Par la Rédaction | Lementor.net
Cent ans. Il y a peu de mots dans la langue politique qui portent autant de poids que cette formule. Elle dit la longévité, certes. Mais pour un homme comme Abdoulaye Wade, elle dit bien davantage. Elle dit qu’un seul être humain a traversé l’ère coloniale, les indépendances, la Guerre froide, la chute du mur de Berlin, la globalisation, les révolutions numériques et maintenant l’essor des intelligences artificielles. Tout cela dans le même corps, avec la même mémoire, depuis une résidence en France d’où il regarde encore, à cent ans, un Sénégal dont il n’a jamais cessé d’être l’un des personnages centraux.
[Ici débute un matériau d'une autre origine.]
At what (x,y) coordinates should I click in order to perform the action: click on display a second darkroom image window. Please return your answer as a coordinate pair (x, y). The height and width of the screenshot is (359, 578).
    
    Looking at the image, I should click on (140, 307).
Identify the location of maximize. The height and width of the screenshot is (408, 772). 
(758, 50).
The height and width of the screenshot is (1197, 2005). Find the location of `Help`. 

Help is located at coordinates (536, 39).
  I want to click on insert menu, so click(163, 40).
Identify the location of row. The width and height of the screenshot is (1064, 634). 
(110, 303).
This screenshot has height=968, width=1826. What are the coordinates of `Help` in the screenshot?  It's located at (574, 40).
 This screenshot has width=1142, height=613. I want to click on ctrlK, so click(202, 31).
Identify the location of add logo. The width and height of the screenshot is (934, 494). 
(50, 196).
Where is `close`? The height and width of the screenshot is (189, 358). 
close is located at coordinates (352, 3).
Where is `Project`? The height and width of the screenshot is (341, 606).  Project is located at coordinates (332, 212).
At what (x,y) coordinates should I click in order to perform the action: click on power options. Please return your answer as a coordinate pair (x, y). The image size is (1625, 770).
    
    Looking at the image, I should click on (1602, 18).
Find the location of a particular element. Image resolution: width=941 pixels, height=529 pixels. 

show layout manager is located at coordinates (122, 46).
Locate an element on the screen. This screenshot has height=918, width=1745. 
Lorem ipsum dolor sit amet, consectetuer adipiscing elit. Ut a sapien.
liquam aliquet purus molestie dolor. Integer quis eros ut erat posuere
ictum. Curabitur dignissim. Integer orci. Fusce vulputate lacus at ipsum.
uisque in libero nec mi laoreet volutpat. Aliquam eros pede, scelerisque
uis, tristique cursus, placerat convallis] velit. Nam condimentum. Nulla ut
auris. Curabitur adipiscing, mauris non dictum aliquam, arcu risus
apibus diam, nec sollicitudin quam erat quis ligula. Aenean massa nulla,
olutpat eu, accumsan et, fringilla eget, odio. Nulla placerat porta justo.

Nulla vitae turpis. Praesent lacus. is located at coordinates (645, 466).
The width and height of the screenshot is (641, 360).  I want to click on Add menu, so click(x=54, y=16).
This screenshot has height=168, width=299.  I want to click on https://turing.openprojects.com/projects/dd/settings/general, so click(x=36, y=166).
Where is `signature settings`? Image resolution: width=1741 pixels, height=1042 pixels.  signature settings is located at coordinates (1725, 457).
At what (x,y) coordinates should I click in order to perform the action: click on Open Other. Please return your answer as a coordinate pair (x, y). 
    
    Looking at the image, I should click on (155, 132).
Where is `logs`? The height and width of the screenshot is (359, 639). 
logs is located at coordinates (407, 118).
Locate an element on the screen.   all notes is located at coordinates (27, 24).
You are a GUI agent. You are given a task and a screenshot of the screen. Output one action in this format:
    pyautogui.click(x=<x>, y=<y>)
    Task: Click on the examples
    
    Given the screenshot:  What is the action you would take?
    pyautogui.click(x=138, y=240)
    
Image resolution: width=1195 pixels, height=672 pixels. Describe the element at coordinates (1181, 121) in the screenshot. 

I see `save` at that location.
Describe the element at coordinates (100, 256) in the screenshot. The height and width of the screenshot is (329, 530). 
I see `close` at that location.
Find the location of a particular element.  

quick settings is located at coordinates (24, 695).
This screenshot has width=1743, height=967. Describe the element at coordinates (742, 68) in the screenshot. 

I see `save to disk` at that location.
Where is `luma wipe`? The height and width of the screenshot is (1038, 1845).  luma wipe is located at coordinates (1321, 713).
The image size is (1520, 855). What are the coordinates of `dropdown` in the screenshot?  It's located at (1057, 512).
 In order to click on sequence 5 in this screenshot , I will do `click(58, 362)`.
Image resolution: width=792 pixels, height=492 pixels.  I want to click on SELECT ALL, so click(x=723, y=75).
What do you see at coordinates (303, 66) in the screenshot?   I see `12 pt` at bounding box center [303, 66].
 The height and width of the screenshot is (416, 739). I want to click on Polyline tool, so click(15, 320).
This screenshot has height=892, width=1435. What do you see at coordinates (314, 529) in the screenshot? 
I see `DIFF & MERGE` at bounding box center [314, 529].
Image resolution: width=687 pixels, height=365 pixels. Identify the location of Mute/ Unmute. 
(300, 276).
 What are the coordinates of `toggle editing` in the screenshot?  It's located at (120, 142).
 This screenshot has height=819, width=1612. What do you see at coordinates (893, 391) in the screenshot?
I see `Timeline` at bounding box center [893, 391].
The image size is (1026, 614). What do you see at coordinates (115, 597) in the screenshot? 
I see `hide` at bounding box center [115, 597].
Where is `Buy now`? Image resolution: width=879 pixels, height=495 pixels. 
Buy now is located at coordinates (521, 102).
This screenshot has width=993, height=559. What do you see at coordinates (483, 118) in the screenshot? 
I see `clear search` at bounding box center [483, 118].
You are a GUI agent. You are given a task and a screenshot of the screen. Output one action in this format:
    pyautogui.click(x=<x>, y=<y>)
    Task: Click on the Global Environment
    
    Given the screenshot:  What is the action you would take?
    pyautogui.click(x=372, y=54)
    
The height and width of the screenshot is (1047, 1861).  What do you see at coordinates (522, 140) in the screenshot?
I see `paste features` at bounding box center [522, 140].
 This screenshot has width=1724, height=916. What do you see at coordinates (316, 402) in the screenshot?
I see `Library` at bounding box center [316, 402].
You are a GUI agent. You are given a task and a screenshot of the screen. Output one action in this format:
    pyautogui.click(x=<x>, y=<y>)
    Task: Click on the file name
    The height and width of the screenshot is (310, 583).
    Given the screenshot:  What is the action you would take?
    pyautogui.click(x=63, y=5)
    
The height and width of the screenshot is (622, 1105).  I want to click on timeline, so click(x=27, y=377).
Son legs le plus durable n’est pas une infrastructure, bien qu’il en ait laissé beaucoup. Ce n’est pas une loi, bien qu’il en ait promulgué. C’est une preuve. La preuve qu’en Afrique de l’Ouest, dans un pays où le Parti socialiste avait gouverné sans partage depuis l’indépendance, des élections pouvaient produire une alternance pacifique et définitive. Mars 2000. Abdou Diouf concède sa défaite. Wade prend le pouvoir. L’Afrique regarde, incrédule et admirative. Cet événement, en apparence simple dans ses mécanismes formels, a changé quelque chose de profond dans l’imaginaire politique continental. Il a démontré que l’alternance n’était pas réservée aux démocraties établies de l’hémisphère nord.
Avant cette victoire, il y a eu quarante ans d’opposition. Quarante ans de candidatures, de défaites, d’emprisonnements, de persécutions, de tentatives de le réduire au silence. Juriste formé à Grenoble et à Paris, il avait choisi le Sénégal quand d’autres avaient choisi l’exil ou la carrière internationale. Il avait construit le Parti Démocratique Sénégalais de rien, avec la patience des bâtisseurs qui savent que les fondations sont invisibles mais indispensables. Sa rhétorique, faite de formules qui frappent et de procès qui mobilisent, en avait fait le tribun de toute une génération de Sénégalais qui attendaient autre chose que la reconduction perpétuelle des mêmes.
Son bilan au pouvoir est à l’image de sa personnalité : contrasté, ambitieux, parfois grandiose et parfois décevant. Les infrastructures sont réelles. Routes, échangeurs, le Monument de la Renaissance Africaine qui domine Dakar de ses 49 mètres, les universités construites, les projets d’aménagement territorial lancés. Mais sa présidence a aussi été marquée par des concentrations de pouvoir qui ont érodé les institutions qu’il avait lui-même contribué à consolider. La tentative d’un troisième mandat, finalement avortée sous la pression de la rue et de la Cour constitutionelle, restera comme la contradiction la plus douloureuse d’un homme qui avait fait de l’État de droit sa bannière.
Sa défaite de 2012 face à Macky Sall, et la façon dont il l’a encaissée, ajoutent une dimension que l’on oublie trop souvent. Perdre une élection quand on a construit toute sa carrière sur la conquête du pouvoir est une épreuve que peu d’hommes traversent avec grâce. Wade l’a fait, non sans résistances, mais il l’a fait. La transition a eu lieu. Les institutions ont tenu. Et cette nouvelle preuve de la solidité démocratique sénégalaise doit aussi lui être portée au crédit.
À cent ans, depuis sa résidence française, il observe un Sénégal qui a encore changé de mains et qui traverse une nouvelle crise de croissance démocratique avec la rupture Diomaye-Sonko. Il doit regarder tout cela avec ce mélange particulier de satisfaction et d’ironie que seule la longévité produit : avoir vu naître, grandir et se transformer un pays que l’on a contribué à construire et qui vous a survécu.
L’histoire ne lui a pas encore rendu son verdict définitif. Elle ne le fait jamais avec les vivants, et rarement vite avec les morts. Mais elle retiendra au moins ceci : Abdoulaye Wade a montré qu’en Afrique, un opposant peut gagner, et qu’un président peut perdre. Ces deux démonstrations, à un demi-siècle d’intervalle dans le même pays, valent cent ans de travail politique.